Chinese-born American citizen (1940–2022)

Chi Mak (麥大志 (麦大志, mak6 daai6 zi3, Mài Dàzhì); 28 September 1940 – 31 October 2022) was a Chinese-born American citizen who worked as an engineer for California-based defense contractor Power Paragon, a part of L-3 Communications. He was convicted on espionage for China.

==Biography==

===Early life===
Mak lived in Hong Kong before, in the late 1970s, moving to the U.S. as an immigrant.

===Espionage case===
In 2007, Mak was found guilty of conspiring to export sensitive defense technology to China. He was not formally charged with espionage as the information was not officially classified.

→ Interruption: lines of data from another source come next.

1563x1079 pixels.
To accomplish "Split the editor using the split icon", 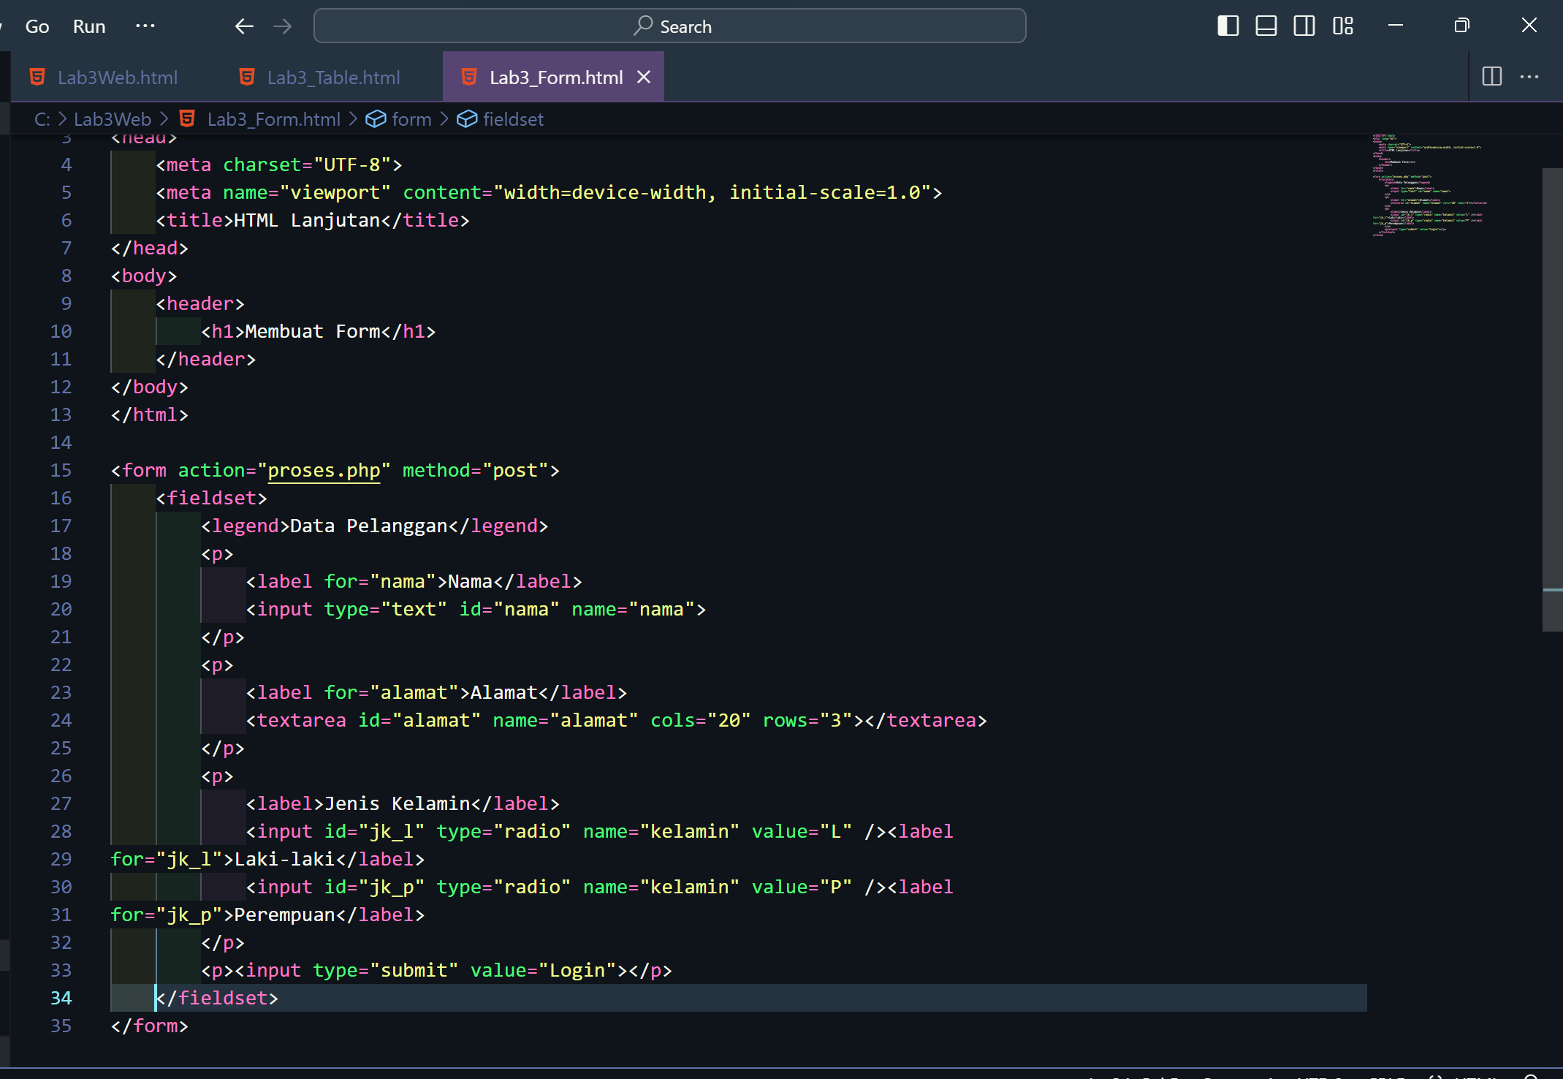I will click(1491, 76).
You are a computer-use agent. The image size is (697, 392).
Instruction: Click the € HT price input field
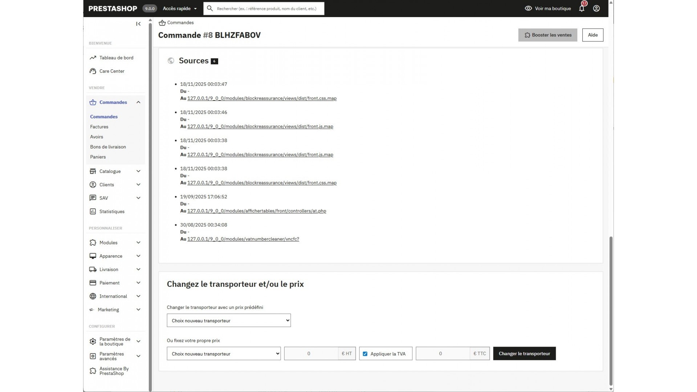(311, 354)
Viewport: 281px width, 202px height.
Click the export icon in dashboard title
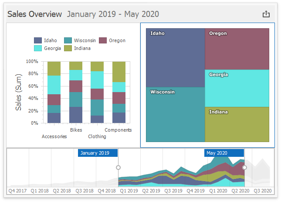(266, 14)
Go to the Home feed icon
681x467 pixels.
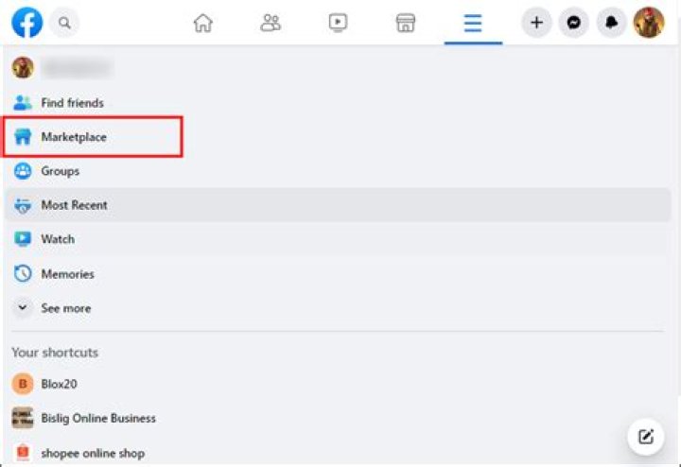(x=202, y=23)
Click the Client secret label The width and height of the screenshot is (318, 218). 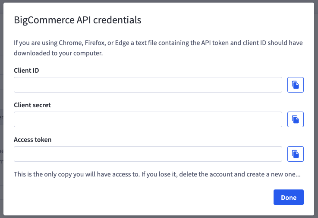[x=32, y=105]
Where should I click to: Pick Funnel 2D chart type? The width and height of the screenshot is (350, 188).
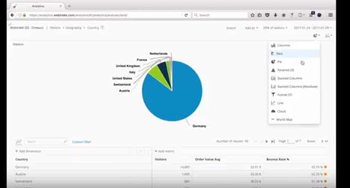point(284,95)
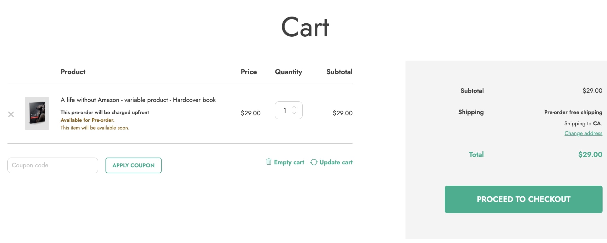Screen dimensions: 607x243
Task: Open the Change address link
Action: coord(583,133)
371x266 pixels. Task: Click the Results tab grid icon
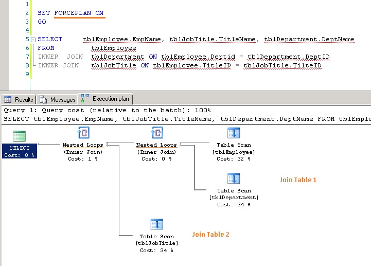pos(8,100)
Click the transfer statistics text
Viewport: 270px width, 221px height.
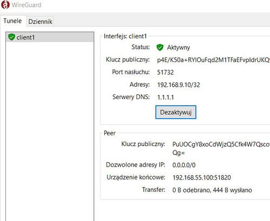coord(212,190)
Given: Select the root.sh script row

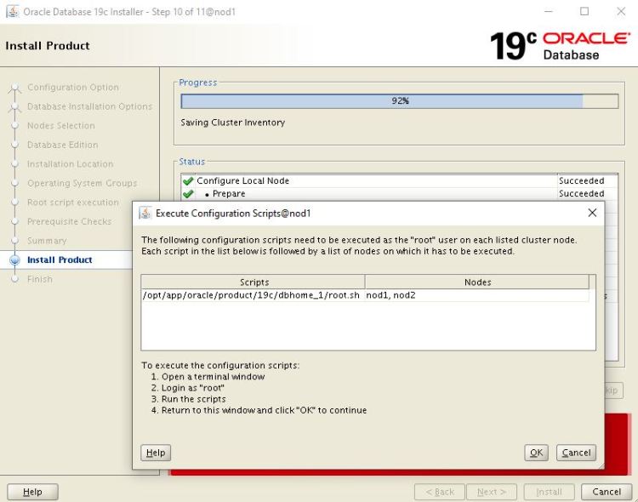Looking at the screenshot, I should 252,295.
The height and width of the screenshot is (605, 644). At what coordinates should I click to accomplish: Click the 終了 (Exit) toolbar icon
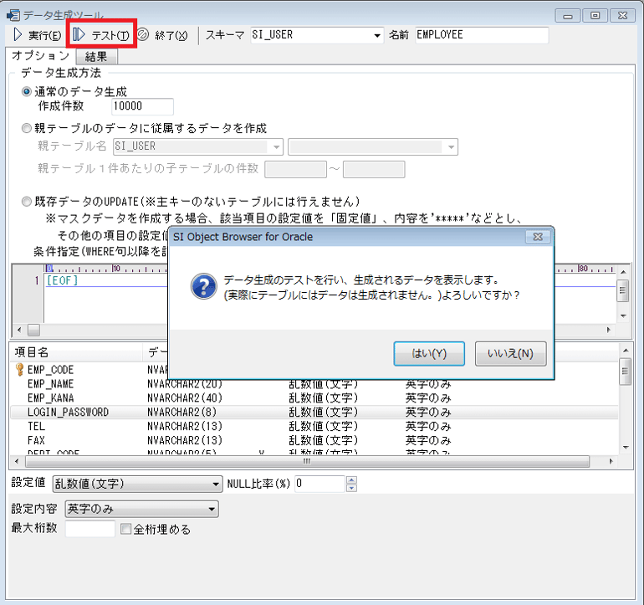pos(142,35)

Mak's legal defense was that he thought there was nothing improper about leaving the U.S. with a CD carrying his own published work on U.S. defense technology, despite his training from his employer indicating quite the opposite. He had intentionally released it without his employer's permission at a 2004 international engineering conference. He had been briefed every year on regulations regarding documents designated "For Official Use Only" (FOUO) and items restricted by export controls. His defense argued that making the data accessible to scrutiny by the general public negated its military value and made it acceptable to transport outside the United States, despite the fact that Chi Mak was the one who released the information, without authorization. The defense also argued that the data was in the public domain.
The information Mak passed on allegedly helped China build its own version of Aegis, an American radar system built to protect military ships.

The prosecution indicated that the data was nevertheless export-controlled and that it should not have been shared with foreign nationals without authorization. The IEEE presentations cited by prosecution in the trial are currently available on a worldwide basis, due to Chi Mak's unauthorized releases.

Mak's brother and sister-in-law were apprehended by the FBI after boarding a flight to Hong Kong carrying one encrypted CD which contained defense-related documents. They, along with their son as well as Mak's wife, all pleaded guilty to related charges. They served out their sentence and were deported to Mainland China.

On March 24, 2008, Chi Mak was sentenced to 24 years and 4 months in federal prison.

===Death===
Chi Mak died in prison on October 31, 2022, at the age of 82.